涙色に「またね」を乗せて

「骨は折れていないみたいね。でも相当腫れているわ。優勝したいのは分かるけど、無理に走ったりしちゃ駄目よ。応急処置は終わったから、今日中にちゃんと病院へ行くこと。いい?」


やわらかな口調でしっかりと釘を刺され、素直にはぁいと返事する。この調子だと、体育は当分見学だろう。
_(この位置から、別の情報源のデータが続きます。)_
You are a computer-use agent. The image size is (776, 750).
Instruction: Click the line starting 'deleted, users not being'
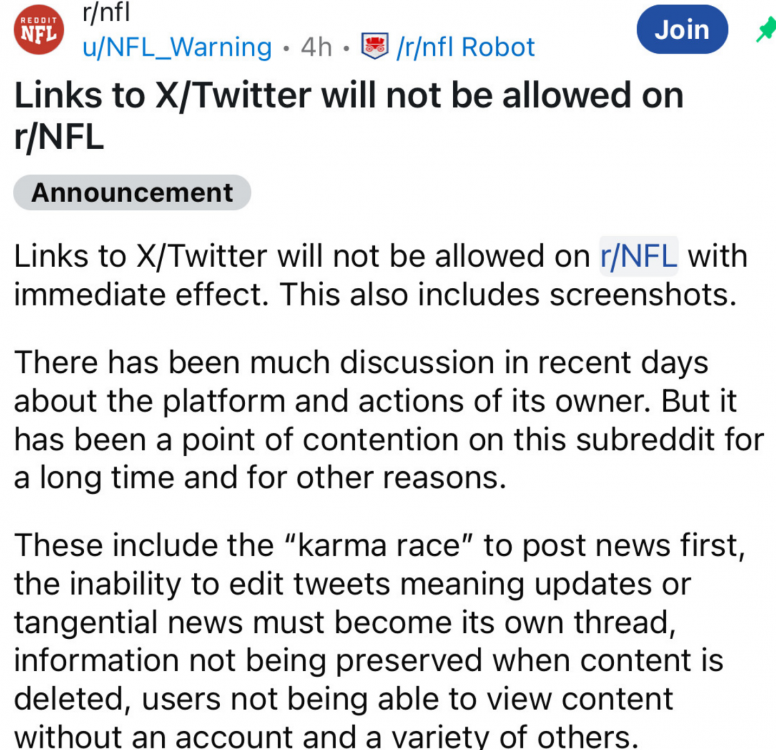coord(343,699)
少し休んでいく? と尋ねられ、緩慢な動作で頷いた。閉会式はもう間に合わないけれど、HR後の集合写真には写りたい。閉会式が終わる頃、私も教室へ向かえばいい。

不思議なことに手当をされるだけで一気に痛みが和らぎ、逆にあの状態でよく走れたなと我ながら感心してしまった。

取り立ててすることも無く、一定のリズムで秒針を刻む時計を眺め、想像以上に時の流れが遅いことを知る。

アンティーク製でも何でもない安物の時計の鑑賞にも飽きてきた頃に、先生は片付けがあると言い保健室を出て、その一言のおかげで閉会式が終わったのだと気が付いた。

熱はだいぶ引いてきた。この調子なら、歩く分には問題無いだろう。応援席に椅子を取りに行かなきゃと億劫に思いながらも腰を浮かせようとした瞬間、グラウンドに繋がる扉が音を立てて開いた。



「閉会式終わったよ」


無駄のない所作で靴を脱ぎ保健室に入ってきたのは、普段より幾分か静かな様子の湊だった。


「ちゃんとうちの組が優勝したよ。夜に集まって打ち上げするってクラスの皆が言ってたけど……、その様子だと涙衣は打ち上げよりも病院かな」


静謐な声でつらつらと言葉を並べながら遠慮無く私の隣に座る。ほんの少しだけ肩が触れて、布越しに僅かに伝わる体温に妙に安心した。ときめきとは違う、羽毛のような心地よさを感じる温かさ。